In 1914, Francis Ouimet won the U.S. Amateur, defeating Jerry Travers, 6 and 5, in the 36-hole final. After that U.S. Amateur, Ekwanok Country Club, of its own volition, quietly withdrew from the national golf scene.

== Restoration ==
Since 2011, the Ekwanok Club has begun a restoration of the course's original bunkers and greens, some that had been lost or modified over the years. Bruce Hepner of Renaissance Designs was hired to complete these changes.

Ekwanok's restoration followed many of the original principles of Walter Travis.
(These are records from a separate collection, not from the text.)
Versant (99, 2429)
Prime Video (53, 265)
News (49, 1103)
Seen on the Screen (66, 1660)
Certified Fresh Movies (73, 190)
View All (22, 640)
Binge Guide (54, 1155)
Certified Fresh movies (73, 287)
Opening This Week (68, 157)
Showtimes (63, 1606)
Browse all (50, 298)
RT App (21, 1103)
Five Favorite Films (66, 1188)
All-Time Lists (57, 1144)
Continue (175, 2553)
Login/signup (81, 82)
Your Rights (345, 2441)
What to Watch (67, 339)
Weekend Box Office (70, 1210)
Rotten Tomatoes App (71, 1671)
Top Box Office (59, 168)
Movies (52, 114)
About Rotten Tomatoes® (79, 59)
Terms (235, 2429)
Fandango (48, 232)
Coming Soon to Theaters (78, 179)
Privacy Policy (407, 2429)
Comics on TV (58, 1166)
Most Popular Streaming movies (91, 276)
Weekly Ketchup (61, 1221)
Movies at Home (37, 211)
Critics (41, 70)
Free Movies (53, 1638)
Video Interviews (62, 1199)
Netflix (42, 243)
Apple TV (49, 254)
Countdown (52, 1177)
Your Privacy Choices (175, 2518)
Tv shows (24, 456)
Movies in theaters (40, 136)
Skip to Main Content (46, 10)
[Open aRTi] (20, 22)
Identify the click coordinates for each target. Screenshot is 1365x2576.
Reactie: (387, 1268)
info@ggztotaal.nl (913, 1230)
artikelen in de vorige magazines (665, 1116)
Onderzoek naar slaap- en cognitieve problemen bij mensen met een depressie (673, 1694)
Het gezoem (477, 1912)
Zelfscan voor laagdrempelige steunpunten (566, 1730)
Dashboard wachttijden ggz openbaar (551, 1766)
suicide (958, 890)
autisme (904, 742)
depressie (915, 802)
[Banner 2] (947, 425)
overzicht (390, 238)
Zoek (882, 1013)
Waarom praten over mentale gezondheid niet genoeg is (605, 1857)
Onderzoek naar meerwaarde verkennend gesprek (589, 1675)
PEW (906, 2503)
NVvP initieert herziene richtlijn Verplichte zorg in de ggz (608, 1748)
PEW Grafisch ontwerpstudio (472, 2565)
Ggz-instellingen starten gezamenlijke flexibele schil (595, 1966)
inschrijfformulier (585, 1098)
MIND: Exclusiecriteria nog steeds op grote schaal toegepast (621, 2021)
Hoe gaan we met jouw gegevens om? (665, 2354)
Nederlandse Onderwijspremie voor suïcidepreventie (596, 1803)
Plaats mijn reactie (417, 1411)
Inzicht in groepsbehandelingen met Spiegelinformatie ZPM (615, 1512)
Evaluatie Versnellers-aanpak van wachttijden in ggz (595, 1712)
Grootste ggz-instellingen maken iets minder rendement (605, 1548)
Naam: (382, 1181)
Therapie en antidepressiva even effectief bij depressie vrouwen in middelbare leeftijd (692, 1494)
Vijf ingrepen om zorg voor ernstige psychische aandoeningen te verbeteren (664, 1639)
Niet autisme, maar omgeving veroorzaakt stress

Ekwanok preserved the unique Travis features and history of the course for the enjoyment of future generations.

== Seventh hole ==
The most well-known hole at Ekwanok is the seventh hole, which is a par 5 playing 595 yards. It is quite a long hole considering the average hole's distance around the time that it was built.

The golf course was designed around the area's natural features. Notably, the course contains a hole with a hill that bisects the fairway from the 300 to 370 yard mark.